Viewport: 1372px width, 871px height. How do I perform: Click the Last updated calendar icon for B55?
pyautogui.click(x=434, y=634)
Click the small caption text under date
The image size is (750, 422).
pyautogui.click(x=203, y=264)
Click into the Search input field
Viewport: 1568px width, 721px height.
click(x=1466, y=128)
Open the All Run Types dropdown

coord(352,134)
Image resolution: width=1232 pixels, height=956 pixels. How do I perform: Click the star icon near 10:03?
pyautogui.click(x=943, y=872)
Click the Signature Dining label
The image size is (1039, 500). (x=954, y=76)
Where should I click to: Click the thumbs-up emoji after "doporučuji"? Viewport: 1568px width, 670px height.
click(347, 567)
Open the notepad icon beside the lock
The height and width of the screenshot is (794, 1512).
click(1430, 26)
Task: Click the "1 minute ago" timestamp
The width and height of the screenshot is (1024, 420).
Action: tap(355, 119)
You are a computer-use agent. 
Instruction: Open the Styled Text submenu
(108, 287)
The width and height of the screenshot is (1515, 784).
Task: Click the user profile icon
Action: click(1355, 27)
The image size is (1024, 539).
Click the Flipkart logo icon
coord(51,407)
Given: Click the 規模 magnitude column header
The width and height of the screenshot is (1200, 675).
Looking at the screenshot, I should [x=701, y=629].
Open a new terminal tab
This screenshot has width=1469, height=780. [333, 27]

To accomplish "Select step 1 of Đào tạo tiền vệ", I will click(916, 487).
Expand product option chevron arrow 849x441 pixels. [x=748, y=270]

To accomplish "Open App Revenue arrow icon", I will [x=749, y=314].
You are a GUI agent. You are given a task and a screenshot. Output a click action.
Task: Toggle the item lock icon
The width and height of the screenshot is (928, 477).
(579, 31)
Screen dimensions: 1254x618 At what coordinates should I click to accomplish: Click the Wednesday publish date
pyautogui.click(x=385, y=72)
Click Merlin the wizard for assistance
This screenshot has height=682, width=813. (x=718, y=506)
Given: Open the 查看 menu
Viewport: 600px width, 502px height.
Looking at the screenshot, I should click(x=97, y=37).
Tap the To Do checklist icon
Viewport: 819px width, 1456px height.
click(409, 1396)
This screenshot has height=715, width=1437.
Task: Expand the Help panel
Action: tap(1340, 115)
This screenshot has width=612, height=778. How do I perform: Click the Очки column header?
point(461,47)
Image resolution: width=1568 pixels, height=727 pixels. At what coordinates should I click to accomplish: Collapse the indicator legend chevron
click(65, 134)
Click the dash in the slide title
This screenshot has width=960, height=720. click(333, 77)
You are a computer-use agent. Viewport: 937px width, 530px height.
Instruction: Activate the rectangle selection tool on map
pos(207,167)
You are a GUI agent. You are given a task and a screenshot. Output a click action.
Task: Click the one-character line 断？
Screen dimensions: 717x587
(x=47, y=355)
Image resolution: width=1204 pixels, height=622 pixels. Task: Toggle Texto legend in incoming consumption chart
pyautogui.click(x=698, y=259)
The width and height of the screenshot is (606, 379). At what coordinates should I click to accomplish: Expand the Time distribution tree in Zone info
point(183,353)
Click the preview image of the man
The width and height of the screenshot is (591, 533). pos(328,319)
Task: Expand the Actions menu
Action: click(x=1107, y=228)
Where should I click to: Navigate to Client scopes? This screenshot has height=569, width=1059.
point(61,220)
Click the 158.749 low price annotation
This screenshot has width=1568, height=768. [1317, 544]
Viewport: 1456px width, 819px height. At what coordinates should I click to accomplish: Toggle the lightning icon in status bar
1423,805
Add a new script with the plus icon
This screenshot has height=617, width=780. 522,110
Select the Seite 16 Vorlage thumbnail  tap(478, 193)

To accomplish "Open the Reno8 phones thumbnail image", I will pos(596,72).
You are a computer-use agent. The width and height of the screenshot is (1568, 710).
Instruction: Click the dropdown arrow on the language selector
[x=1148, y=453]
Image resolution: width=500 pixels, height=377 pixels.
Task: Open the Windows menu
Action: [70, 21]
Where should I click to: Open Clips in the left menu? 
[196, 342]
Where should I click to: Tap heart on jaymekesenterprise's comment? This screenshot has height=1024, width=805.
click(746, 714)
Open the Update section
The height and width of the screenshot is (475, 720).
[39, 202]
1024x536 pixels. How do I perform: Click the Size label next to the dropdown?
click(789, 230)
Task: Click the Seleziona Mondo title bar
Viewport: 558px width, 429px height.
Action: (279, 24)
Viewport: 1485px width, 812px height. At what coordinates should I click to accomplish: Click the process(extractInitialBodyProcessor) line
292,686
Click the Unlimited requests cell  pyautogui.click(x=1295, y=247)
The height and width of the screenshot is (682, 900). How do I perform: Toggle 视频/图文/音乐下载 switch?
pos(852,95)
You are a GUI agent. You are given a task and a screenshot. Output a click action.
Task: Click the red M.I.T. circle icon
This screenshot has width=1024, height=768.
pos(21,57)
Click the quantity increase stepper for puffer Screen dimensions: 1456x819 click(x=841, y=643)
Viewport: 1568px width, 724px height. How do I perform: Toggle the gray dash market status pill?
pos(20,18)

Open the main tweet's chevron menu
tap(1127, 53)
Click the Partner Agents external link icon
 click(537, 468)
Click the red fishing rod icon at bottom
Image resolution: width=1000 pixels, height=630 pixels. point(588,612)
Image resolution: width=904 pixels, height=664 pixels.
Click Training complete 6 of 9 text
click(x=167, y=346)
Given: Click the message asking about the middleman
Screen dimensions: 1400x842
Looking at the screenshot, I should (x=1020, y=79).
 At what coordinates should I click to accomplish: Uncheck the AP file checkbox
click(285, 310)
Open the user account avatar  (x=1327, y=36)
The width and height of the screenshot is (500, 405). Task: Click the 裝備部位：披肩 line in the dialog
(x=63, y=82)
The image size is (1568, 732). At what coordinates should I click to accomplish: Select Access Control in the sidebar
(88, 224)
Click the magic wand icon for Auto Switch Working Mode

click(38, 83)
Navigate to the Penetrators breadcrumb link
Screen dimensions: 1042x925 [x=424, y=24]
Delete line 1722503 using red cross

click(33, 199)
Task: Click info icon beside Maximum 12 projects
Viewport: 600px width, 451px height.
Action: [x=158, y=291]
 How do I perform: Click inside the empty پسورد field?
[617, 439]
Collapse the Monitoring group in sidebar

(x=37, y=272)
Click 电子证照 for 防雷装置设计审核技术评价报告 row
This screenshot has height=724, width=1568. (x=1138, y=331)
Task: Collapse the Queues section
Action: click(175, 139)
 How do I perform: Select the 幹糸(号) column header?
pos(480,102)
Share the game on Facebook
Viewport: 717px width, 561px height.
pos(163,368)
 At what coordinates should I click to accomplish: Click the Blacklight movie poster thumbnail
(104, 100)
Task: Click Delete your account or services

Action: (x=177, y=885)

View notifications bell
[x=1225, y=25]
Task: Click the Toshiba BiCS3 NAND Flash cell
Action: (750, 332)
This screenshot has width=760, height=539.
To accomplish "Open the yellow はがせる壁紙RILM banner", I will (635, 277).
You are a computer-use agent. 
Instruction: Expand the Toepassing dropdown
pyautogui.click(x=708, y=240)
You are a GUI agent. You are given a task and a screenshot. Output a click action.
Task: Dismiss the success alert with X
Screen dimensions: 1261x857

**WHAT THE TASK ASKS:** Would you print exactly the lines from the first line of the entries above through the line that has "Tap the To Do checklist icon", both included, and stop there?

**TASK SOLUTION:**
Viewport: 1372px width, 871px height. How do I perform: Click the Last updated calendar icon for B55?
pyautogui.click(x=434, y=634)
Click the small caption text under date
The image size is (750, 422).
pyautogui.click(x=203, y=264)
Click into the Search input field
Viewport: 1568px width, 721px height.
click(x=1466, y=128)
Open the All Run Types dropdown

coord(352,134)
Image resolution: width=1232 pixels, height=956 pixels. How do I perform: Click the star icon near 10:03?
pyautogui.click(x=943, y=872)
Click the Signature Dining label
The image size is (1039, 500). (x=954, y=76)
Where should I click to: Click the thumbs-up emoji after "doporučuji"? Viewport: 1568px width, 670px height.
click(347, 567)
Open the notepad icon beside the lock
The height and width of the screenshot is (794, 1512).
click(1430, 26)
Task: Click the "1 minute ago" timestamp
The width and height of the screenshot is (1024, 420).
Action: tap(355, 119)
You are a computer-use agent. 
Instruction: Open the Styled Text submenu
(108, 287)
The width and height of the screenshot is (1515, 784).
Task: Click the user profile icon
Action: click(1355, 27)
The image size is (1024, 539).
Click the Flipkart logo icon
coord(51,407)
Given: Click the 規模 magnitude column header
The width and height of the screenshot is (1200, 675).
Looking at the screenshot, I should [x=701, y=629].
Open a new terminal tab
This screenshot has width=1469, height=780. [333, 27]

To accomplish "Select step 1 of Đào tạo tiền vệ", I will click(916, 487).
Expand product option chevron arrow 849x441 pixels. [x=748, y=270]

To accomplish "Open App Revenue arrow icon", I will [x=749, y=314].
You are a GUI agent. You are given a task and a screenshot. Output a click action.
Task: Toggle the item lock icon
The width and height of the screenshot is (928, 477).
(579, 31)
Screen dimensions: 1254x618 At what coordinates should I click to accomplish: Click the Wednesday publish date
pyautogui.click(x=385, y=72)
Click Merlin the wizard for assistance
This screenshot has height=682, width=813. (x=718, y=506)
Given: Open the 查看 menu
Viewport: 600px width, 502px height.
Looking at the screenshot, I should click(x=97, y=37).
Tap the To Do checklist icon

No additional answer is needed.